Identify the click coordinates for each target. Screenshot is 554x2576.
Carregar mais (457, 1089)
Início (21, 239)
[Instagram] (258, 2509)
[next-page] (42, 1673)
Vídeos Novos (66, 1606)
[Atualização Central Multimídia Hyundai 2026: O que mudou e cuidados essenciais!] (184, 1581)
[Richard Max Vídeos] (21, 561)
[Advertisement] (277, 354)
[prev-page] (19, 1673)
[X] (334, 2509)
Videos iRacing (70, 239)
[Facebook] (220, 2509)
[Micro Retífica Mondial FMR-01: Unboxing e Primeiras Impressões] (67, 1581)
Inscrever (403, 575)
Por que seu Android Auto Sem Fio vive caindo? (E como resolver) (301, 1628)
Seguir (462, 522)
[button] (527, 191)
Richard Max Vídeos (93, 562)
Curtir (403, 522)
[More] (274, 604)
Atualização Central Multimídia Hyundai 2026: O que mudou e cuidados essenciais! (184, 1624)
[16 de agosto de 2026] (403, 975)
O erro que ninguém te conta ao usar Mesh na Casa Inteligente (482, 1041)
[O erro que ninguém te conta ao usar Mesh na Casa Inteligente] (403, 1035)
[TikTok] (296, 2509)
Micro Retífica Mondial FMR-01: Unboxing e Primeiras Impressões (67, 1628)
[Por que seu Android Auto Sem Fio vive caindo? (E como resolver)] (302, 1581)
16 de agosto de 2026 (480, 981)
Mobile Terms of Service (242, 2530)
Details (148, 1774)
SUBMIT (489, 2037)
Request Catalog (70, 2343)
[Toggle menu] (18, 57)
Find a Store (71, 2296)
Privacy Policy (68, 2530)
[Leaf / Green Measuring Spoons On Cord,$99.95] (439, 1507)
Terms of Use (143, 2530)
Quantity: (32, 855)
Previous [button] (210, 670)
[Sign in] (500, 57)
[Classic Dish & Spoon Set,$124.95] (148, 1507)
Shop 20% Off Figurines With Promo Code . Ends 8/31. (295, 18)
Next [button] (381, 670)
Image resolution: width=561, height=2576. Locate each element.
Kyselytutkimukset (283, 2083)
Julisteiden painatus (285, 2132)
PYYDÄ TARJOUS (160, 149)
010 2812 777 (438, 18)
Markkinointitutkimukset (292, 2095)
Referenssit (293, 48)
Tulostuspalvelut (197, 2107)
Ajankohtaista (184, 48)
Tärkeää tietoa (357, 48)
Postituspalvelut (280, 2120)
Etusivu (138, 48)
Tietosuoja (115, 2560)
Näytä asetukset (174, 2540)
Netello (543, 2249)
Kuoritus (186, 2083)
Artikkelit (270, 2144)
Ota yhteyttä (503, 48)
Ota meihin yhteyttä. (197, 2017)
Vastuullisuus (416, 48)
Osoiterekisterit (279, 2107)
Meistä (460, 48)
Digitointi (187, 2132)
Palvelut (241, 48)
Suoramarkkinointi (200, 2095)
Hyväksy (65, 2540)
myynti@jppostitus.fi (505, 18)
━━━
Starting at the line above that holds "Mobile Terms of Service (242, 2530)" and ending at the line that holds "Vastuullisuus (416, 48)", transcribe each line exactly and include no other lines.

Mobile Terms of Service (242, 2530)
Details (148, 1774)
SUBMIT (489, 2037)
Request Catalog (70, 2343)
[Toggle menu] (18, 57)
Find a Store (71, 2296)
Privacy Policy (68, 2530)
[Leaf / Green Measuring Spoons On Cord,$99.95] (439, 1507)
Terms of Use (143, 2530)
Quantity: (32, 855)
Previous [button] (210, 670)
[Sign in] (500, 57)
[Classic Dish & Spoon Set,$124.95] (148, 1507)
Shop 20% Off Figurines With Promo Code . Ends 8/31. (295, 18)
Next [button] (381, 670)
Image resolution: width=561, height=2576. Locate each element.
Kyselytutkimukset (283, 2083)
Julisteiden painatus (285, 2132)
PYYDÄ TARJOUS (160, 149)
010 2812 777 (438, 18)
Markkinointitutkimukset (292, 2095)
Referenssit (293, 48)
Tulostuspalvelut (197, 2107)
Ajankohtaista (184, 48)
Tärkeää tietoa (357, 48)
Postituspalvelut (280, 2120)
Etusivu (138, 48)
Tietosuoja (115, 2560)
Näytä asetukset (174, 2540)
Netello (543, 2249)
Kuoritus (186, 2083)
Artikkelit (270, 2144)
Ota yhteyttä (503, 48)
Ota meihin yhteyttä. (197, 2017)
Vastuullisuus (416, 48)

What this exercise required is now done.